Friday 3 February 2006

LASHINGS OF CONFIDENCE


Now that’s an alarming idea. It seems that a portion of the crowd that turned out at the airport to jeer the spectacularly unsuccessful national soccer team, requested the Football Association President to allow them the opportunity “to sjambok a few”. Wisely, he declined, but I trust this will not set a precedent with disgruntled investors asking Mr Loubser of the JSE if they might have a few minutes in a quiet place with their stock broker and a large stick. And after today’s dreadful performance by the Proteas in Australia they should perhaps be thinking about padding up before emerging into the arrivals hall when they return.
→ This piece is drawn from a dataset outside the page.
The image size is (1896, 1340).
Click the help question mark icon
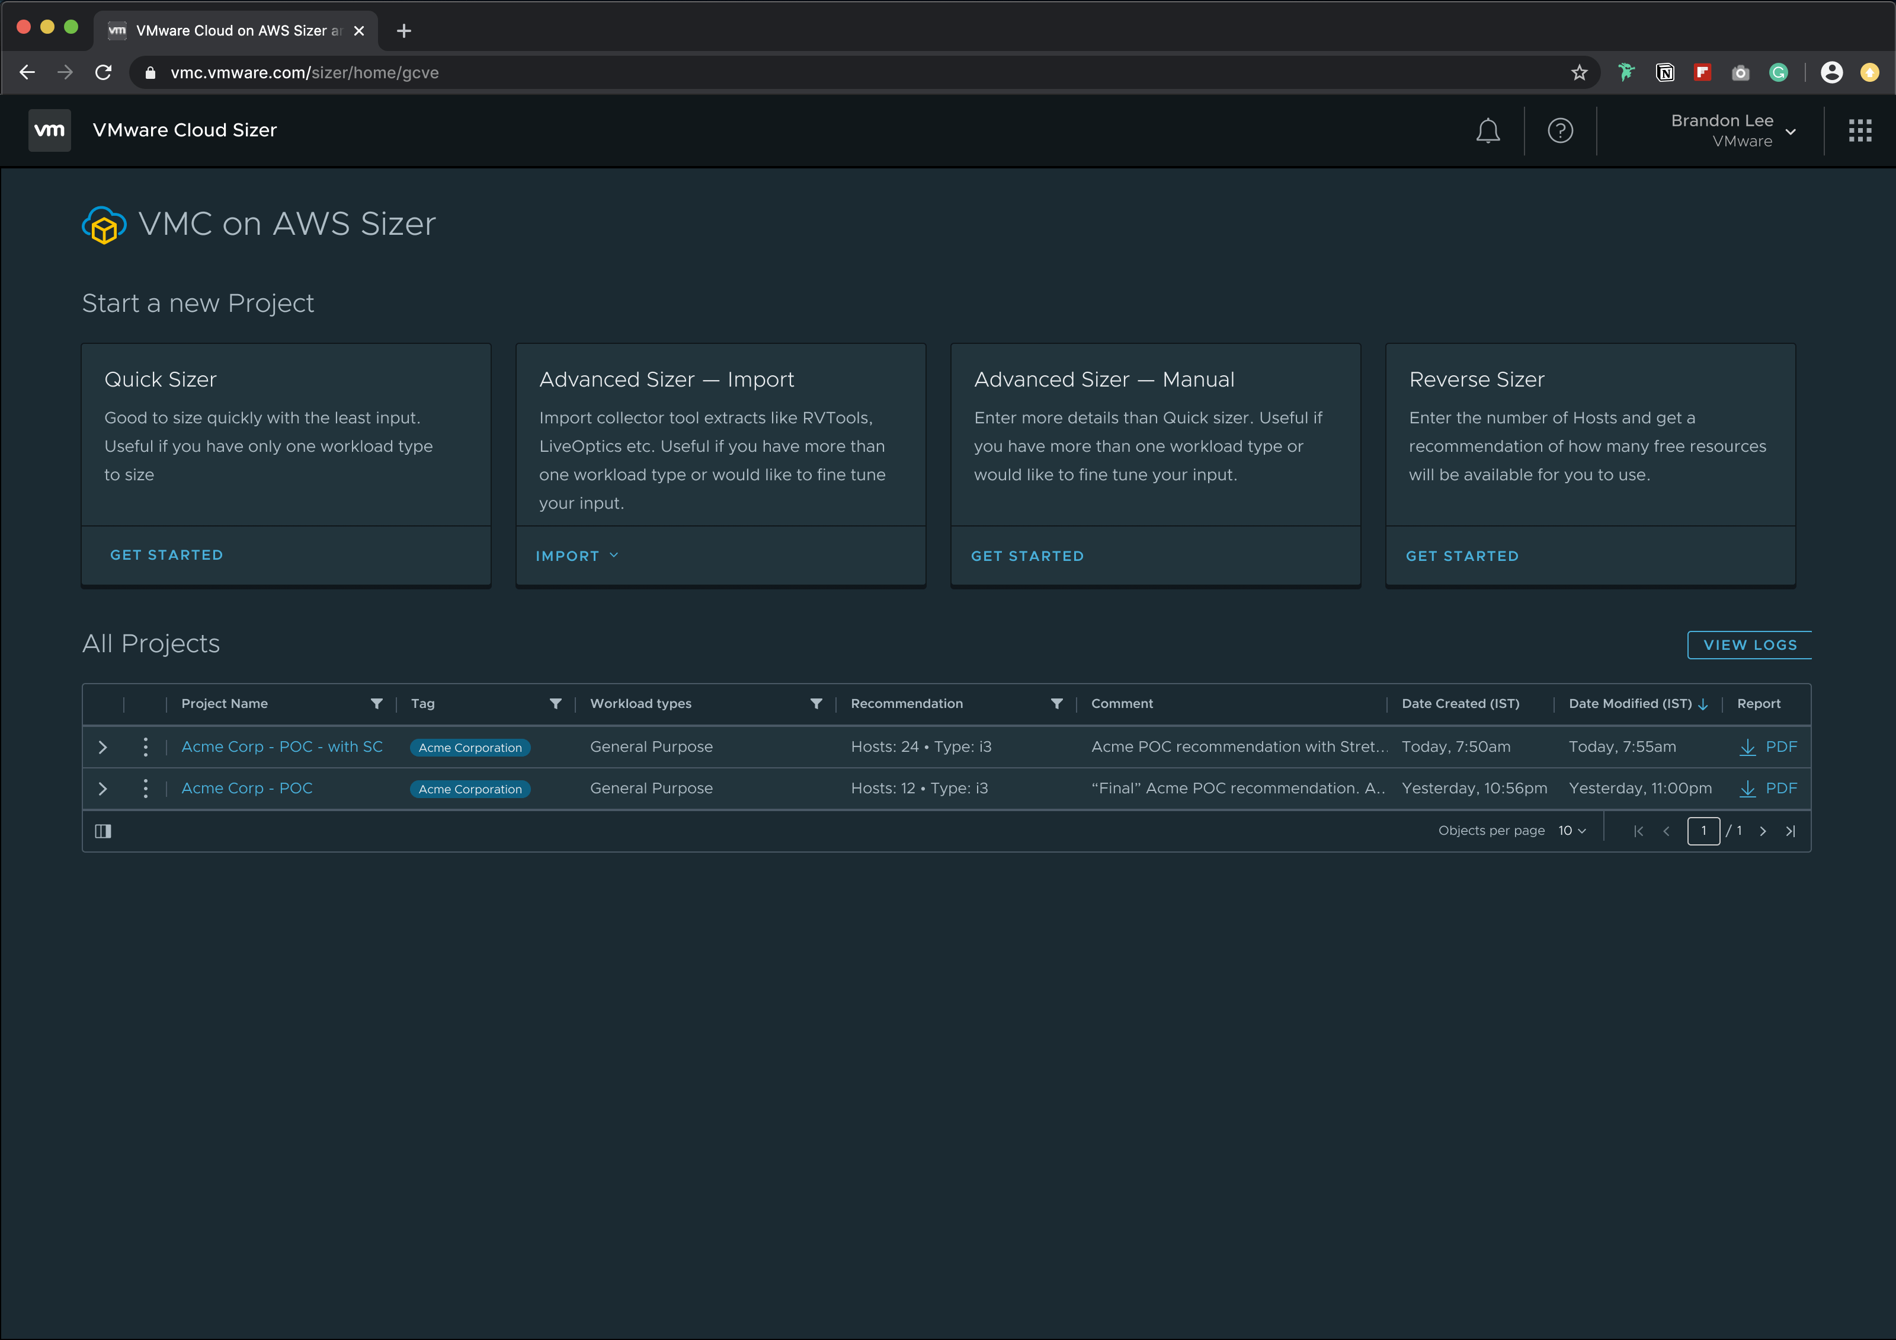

Income seekers may have noticed that Standard Bank will next week list a Retail Deposit Note on the JSE. This novel instrument offers cash investors the opportunity to obtain an interest rate which will be slightly higher than normally available for “retail” amounts of money. Initially the first three month period will likely offer slightly better than 7%pa. Because it is new, there are some unanswered questions about trading costs and liquidity when it begins to trade. I have therefore not felt ready to prepare a write-up about the instrument, but I do have, on email, the glossies and the prospectus sent out by Standard Bank for those who would like to see them. Applications to participate in the initial offering need to be in early next week.
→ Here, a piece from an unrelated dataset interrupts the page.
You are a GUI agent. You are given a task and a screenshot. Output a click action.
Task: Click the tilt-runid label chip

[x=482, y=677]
This was one of those weeks when we were treated to a quarter hour TV show hosted by Governor Mboweni. If only his producer would realise that there is just one sentence that holds any interest for everyone excepting a few gung-ho junior wannabe economists. Just tell us the decision in the opening line please (no change in this case, again as expected) and the rest of us can get on with over-reacting to the news. A similar scene was enacted in Washington when Sir Alan raised US rates by yet another quarter percent. Immediately thereafter he sank a cold beer and a warm sausage roll at his farewell party and tottered out the door of the Fed with his cardboard box of personal effects to begin his retirement. The very next day the Old Lady of Threadneedle Street asked if he would mind coming round to her place as she wanted to ask him a few things. What a guy, to be in such demand at his age.
Connoisseurs of  market indicators will point to the fact that a local paper whose main headline is normally devoted to lurid and bloody crime reports, chose to tell its readers that the All Share index had broken through 20 000. This, they will tell you is akin to being given market tips in the lift by the cleaning staff. It is a sure sign, apparently, of the end of the bull market. The rest of us will have to wait and see. But think about this. If the market were to suffer as much as a 25% correction, the index would fall to around 15 000. This is still double its level it was at when the most recent leg of the bull market began in 2003 and still no lower than it was in June last year. Now that’s not comforting for new investors who have just entered the market, but for anyone who has steadily been compiling  a portfolio over the years it’s certainly not a train smash. So keep a bit of liquidity and let’s wait for that buying opportunity shall we? And that’s another sign of the end of the bull phase. This old bear is getting soft.